Non-Equilibrium Plasma Oxidation of Elemental Hg

Abstract

Atmospheric mercury, specifically oxidized mercury (HgII), is the largest anthropogenic pool of mercury in the atmosphere. This type of mercury can accumulate in the food chain after undergoing methylation and entering ecosystems through wet and dry deposition. It is important to evaluate the level of wet and dry deposition, but measurements of atmospheric mercury have been biased due to insufficient consideration of measurement uncertainty and metrological traceability, especially for low ambient concentrations of gaseous HgII species.To address this issue, a calibration method for HgII species has been presented based on atmospheric pressure non-equilibrium plasma oxidation of Hg0 to HgII. Hg0 is generated by reducing HgII in aqueous solution by SnCl2 and aeration, then oxidized to different HgII species using He plasma with traces of different reactive gases.
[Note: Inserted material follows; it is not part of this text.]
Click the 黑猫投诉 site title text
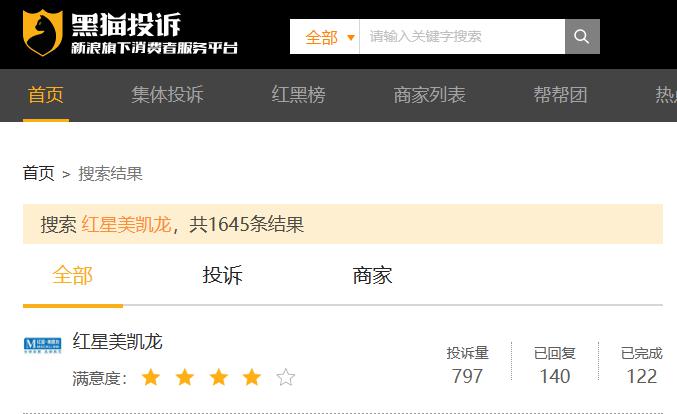The height and width of the screenshot is (414, 677). (x=126, y=25)
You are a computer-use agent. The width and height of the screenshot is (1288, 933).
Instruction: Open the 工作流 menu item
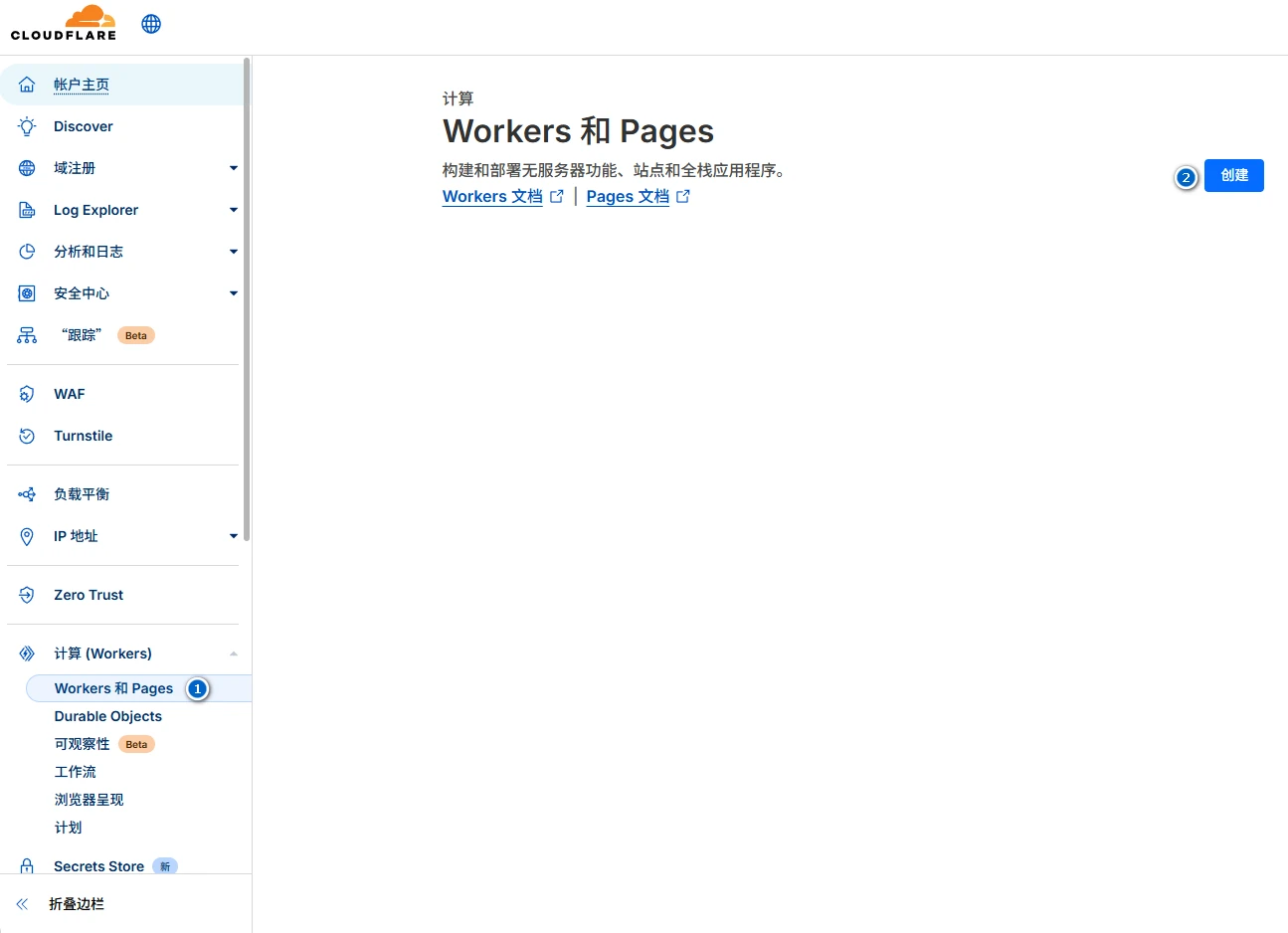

The non-equilibrium plasma oxidation efficiencies, with corresponding expanded standard uncertainty values, were evaluated using a highly sensitive radiotracer. The efficiencies were found to be 100.5 ± 4.7% (k = 2) for 100 pg of HgO, 96.8 ± 7.3% (k = 2) for 250 pg of HgCl2, and 77.3 ± 9.4% (k = 2) for 250 pg of HgBr2. The presence of HgO, HgCl2, and HgBr2 was confirmed by temperature-programmed desorption quadrupole mass spectrometry (TPD-QMS).The results demonstrate the potential of non-equilibrium plasma oxidation for reliable calibration of ambient air measurement instrumentation, leading to a better understanding of the sources, transport, and fate of this toxic pollutant in the environment. Knowing the chemistry and composition of atmospheric HgII species is crucial for assessing the extent of dry and wet deposition and mitigating the negative impacts of mercury pollution on human health and the environment.